While listening either through headphones or speakers through the front panel audio, you can hear a whining noise which varies and you can feel the HDD accessing, mouse movements, scrolling etc. The sound might get worse when you access a USB device connected to the front port such as copy files etc.

Here is a video of the problem I was having.

*youtu.be/18i_0eWM1do

*THE CAUSE*

Some cases from reputed brands like Cooler Master, NZXT, Antec etc have the front panel designed such that the front USB and the front audio share a common ground. Here is an example. Image is reference image. May and will differ in your chassis.

*img.techpowerup.org/130716/2013-07-16 20.41.57.jpg

As you can see there, both the USB and the audio share the same ground. Therefore, the motherboard EMI shielding no more works as the sound card receives noise from USB signals.

*THE FIX*

*Things you will need.*

1. Screw drivers
2. Any sharp object(s)
3. Multimeter(you won't need it if you are absolutely confident-You will soon know what I mean)
4. Access to the chassis' front panel PCB
5. Basic circuit understanding skills
6. Last but not the least - PATIENCE.

*Step 1* : Get access to the front panel PCB. Remove the plugs from the motherboard headers and work in a good space.

*Step 2* : Carefully understand the circuits.

Switch the multimeter to diode or resistance mode. Connect the probes as shown and you will get 0 or continuous beep value meaning they are the same or continuous.

*img.techpowerup.org/130716/2013-07-16 20.41.57 (2).jpg

The exact circuit layout is like this in the PCB I am using for reference

*img.techpowerup.org/130716/2013-07-16 20.41.57 (2)752.jpg

*Step 3* : Break the required circuits.

*img.techpowerup.org/130716/2013-07-16 20.41.57 (3).jpg

Take a sharp thing like a flat head screw driver or the multimeter probe and continue scratching the circuit until it breaks.

The result

*img.techpowerup.org/130716/2013-07-16 21.20.06.jpg

You can coat the scratched area with varnish(for the looks)-Optional

*Step 4*Now connect the PCB again and reassemble everything. Connect headphone or speaker. If you connect speaker, set the amplifier volume to full. Test using USB drives-copy, move etc, do random stuff.
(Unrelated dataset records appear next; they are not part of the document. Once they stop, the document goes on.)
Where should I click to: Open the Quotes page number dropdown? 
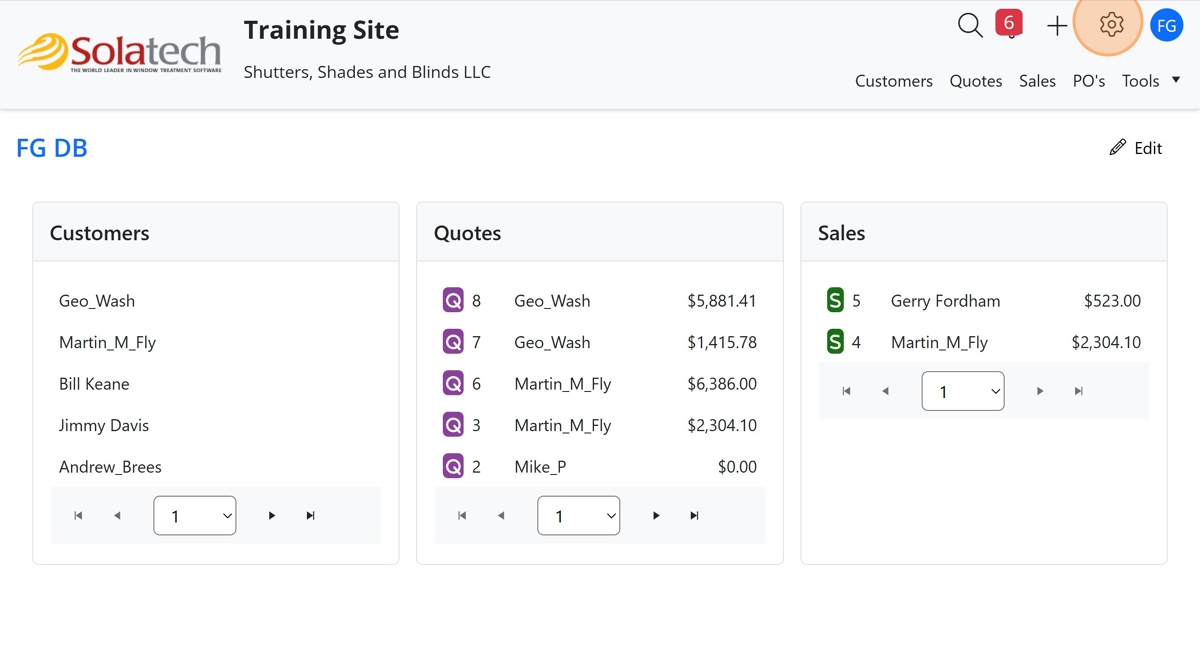(579, 516)
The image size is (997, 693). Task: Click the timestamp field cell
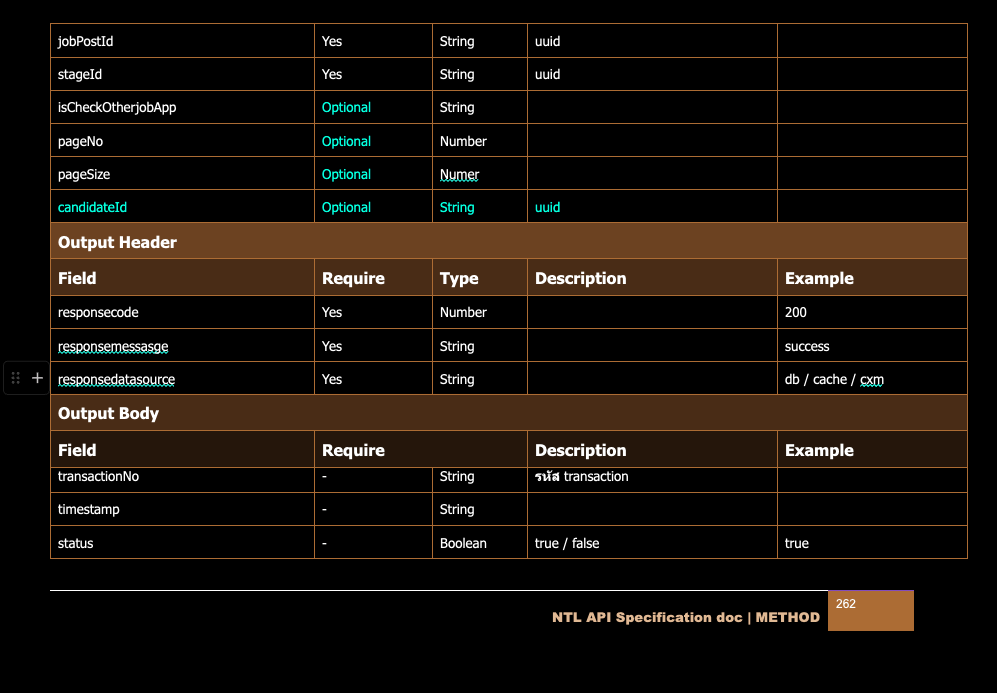(x=88, y=509)
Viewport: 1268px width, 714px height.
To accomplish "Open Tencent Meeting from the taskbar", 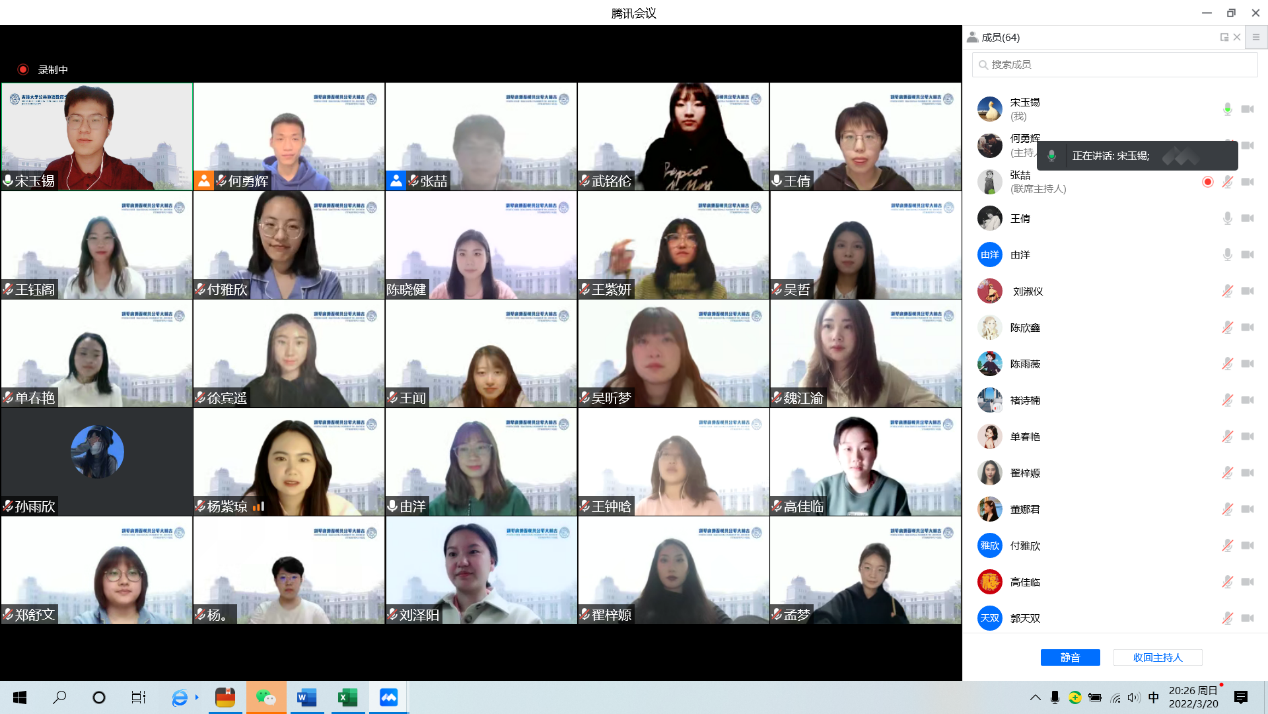I will (388, 697).
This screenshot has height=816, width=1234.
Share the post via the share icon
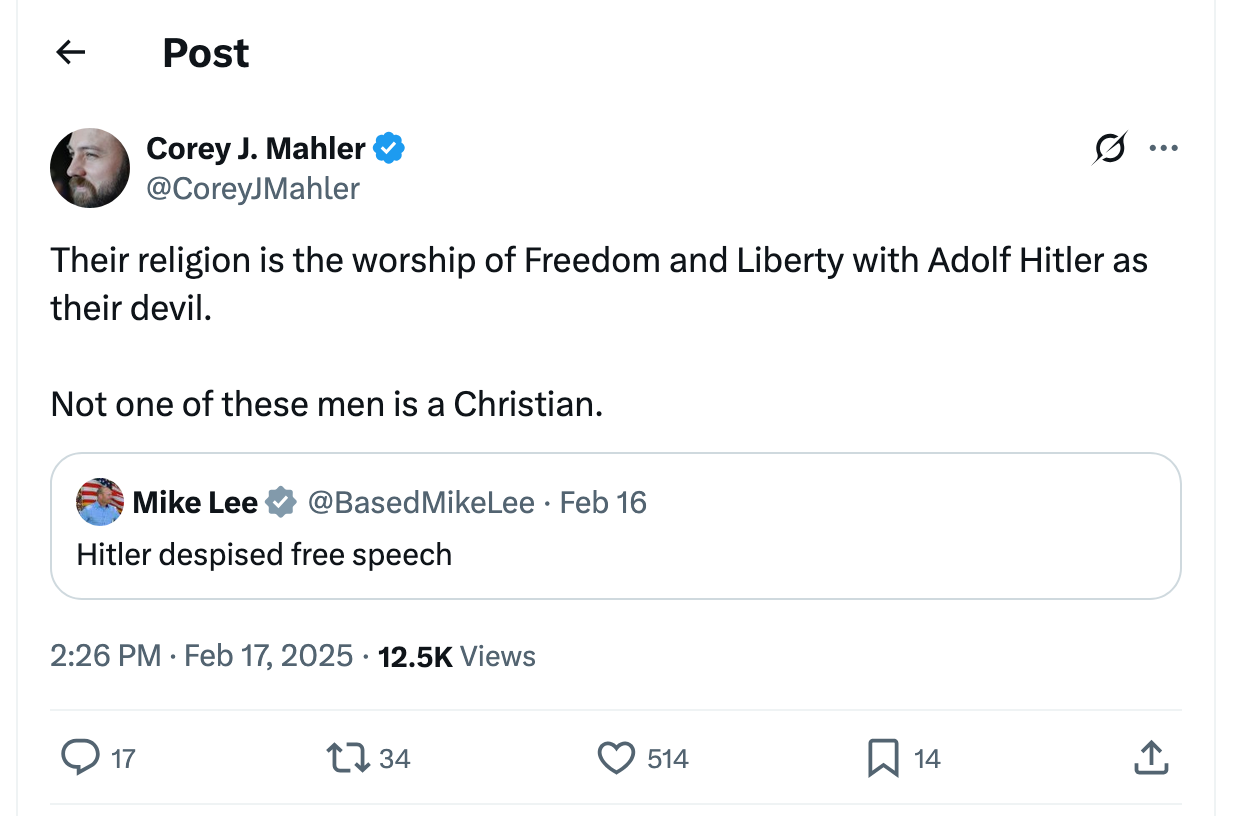(x=1151, y=758)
Here's my result. Beware of some loud Linkin Park near the end of the video.

*youtu.be/IdfZ80JG2cg

Enjoy.


----------



## harshilsharma63 (May 2, 2014)

Nice tutorial  I am facing this problem too Will try the procedure in some days.


----------



## anirbandd (May 13, 2014)

very nice tutorial bro!!


----------



## itsakjt (May 19, 2014)

harshilsharma63 said:


> Nice tutorial  I am facing this problem too Will try the procedure in some days.



Thanks.  Do try it. You will be able to know through a quick testing also. Just open the chassis and unplug the front panel USB header cable. Keep the audio cable plugged in. See if the noise is gone. 



anirbandd said:


> very nice tutorial bro!!



Thanks anirbandd.


----------



## Nerevarine (May 19, 2014)

Earned the like, excellent tutorial


----------



## itsakjt (May 21, 2014)

Nerevarine said:


> Earned the like, excellent tutorial



Thanks a lot.  That noise was horrible. I did not know of it till 2-3 months of buying the new Asus M5A97 R2.0 motherboard, just a slight whining noise was there which changed according to system activity. It was irritating. One day, I was copying something to my flash drive while listening to John Denver and then OMG! That floppy drive-like noise blew my heads off! I immediately cancelled and retried. Same results every time. Then I turned off power and removed the front panel USB wires, no noise! To check the motherboard, I took a spare front panel header bought from footpath. Connected just the USB plugs of it and the audio plug was from my chassis thus making the two separate. No noise. I was sure then.


----------